* Begin Supplied material *
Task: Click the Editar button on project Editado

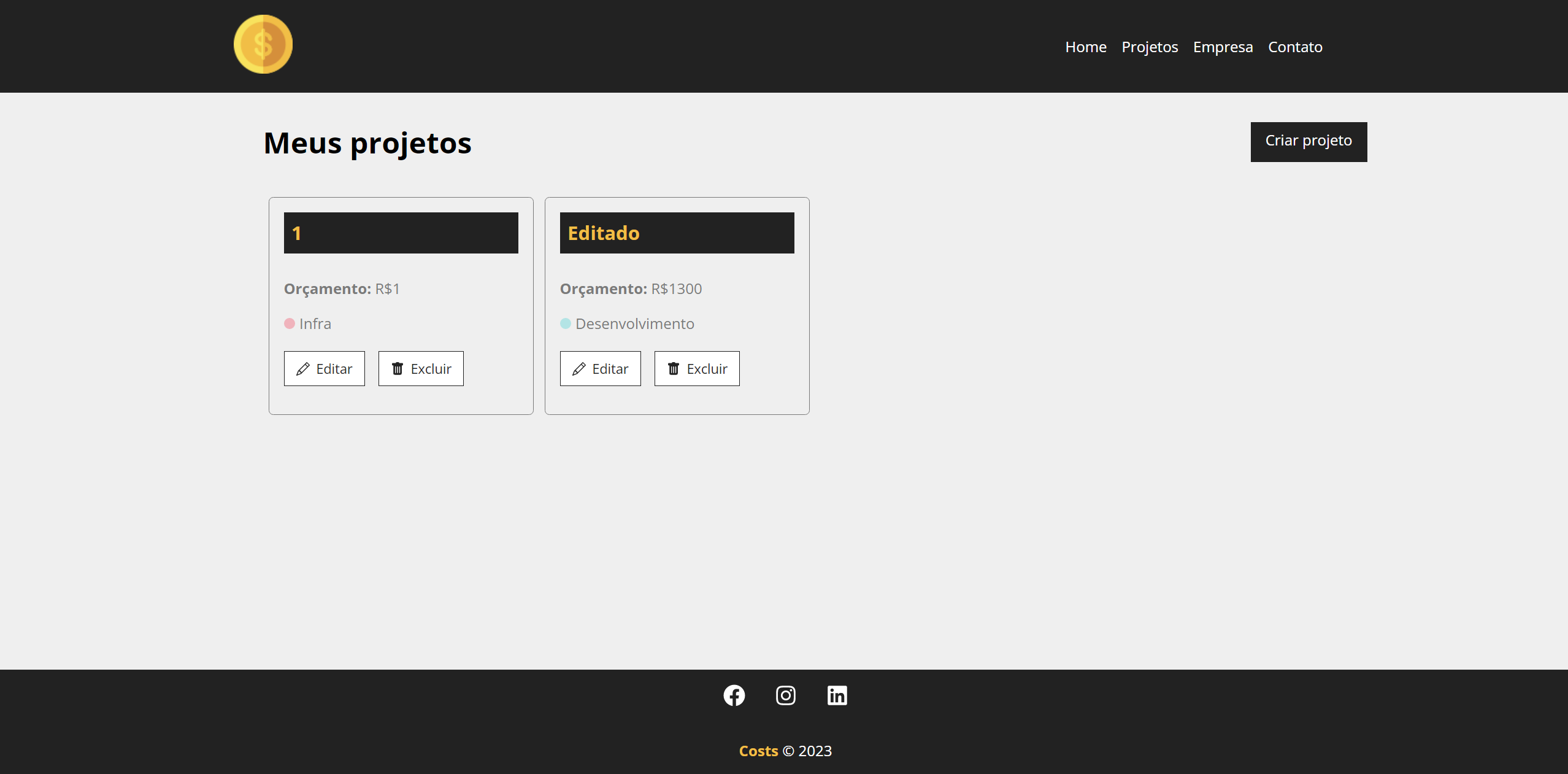Action: click(600, 368)
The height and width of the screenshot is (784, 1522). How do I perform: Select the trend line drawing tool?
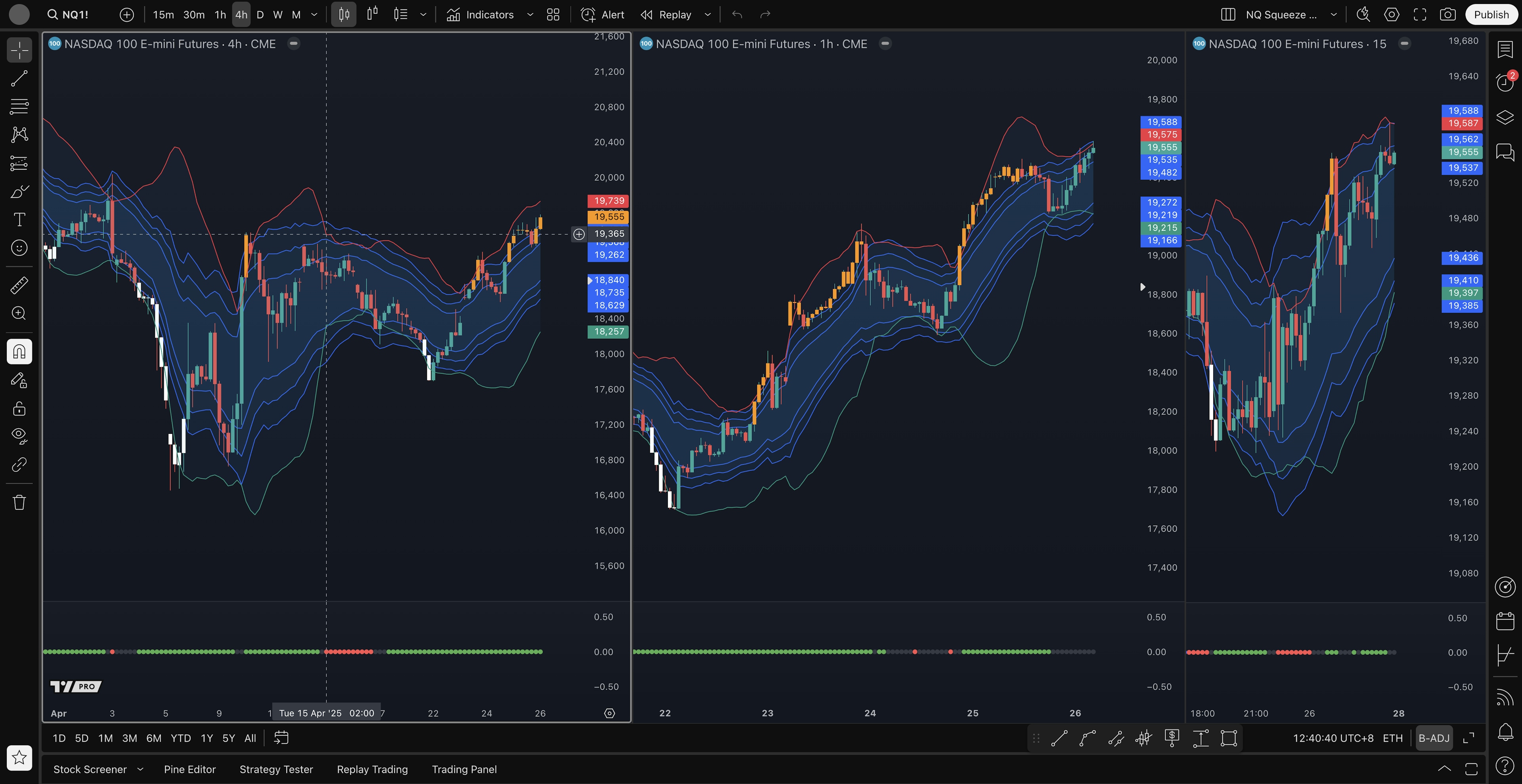(19, 78)
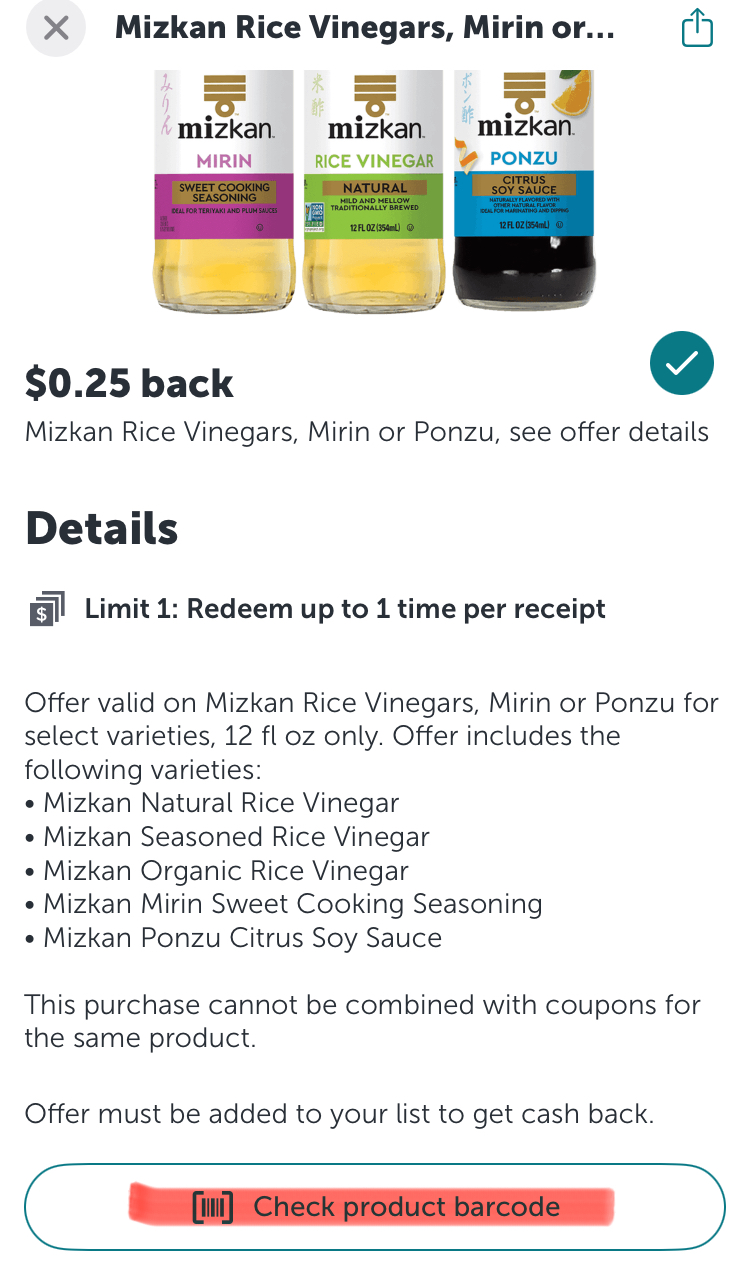The width and height of the screenshot is (750, 1276).
Task: Select the Mizkan Ponzu bottle image
Action: (x=524, y=190)
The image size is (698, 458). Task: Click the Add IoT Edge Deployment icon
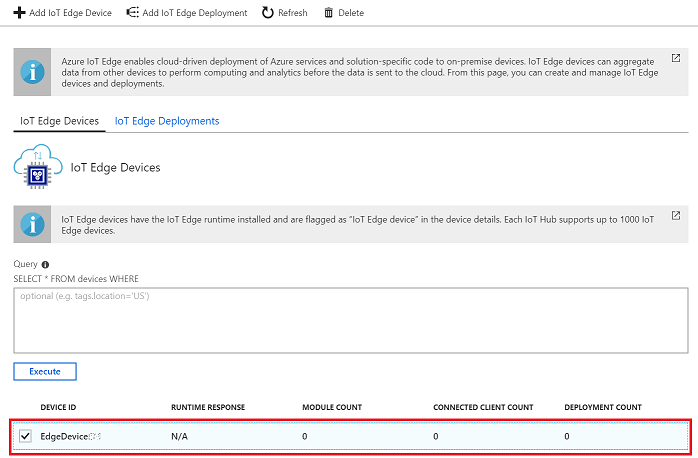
* End Supplied material *
# Problem description:
Duplicate every line of the material above without any changes, and omit the pictures from your answer.

# Solution:
Task: Click the Editar button on project Editado

Action: click(600, 368)
The height and width of the screenshot is (784, 1522). How do I perform: Select the trend line drawing tool?
(19, 78)
The width and height of the screenshot is (750, 1276).
Task: Select the Mizkan Ponzu bottle image
Action: (x=524, y=190)
The image size is (698, 458). Task: Click the Add IoT Edge Deployment icon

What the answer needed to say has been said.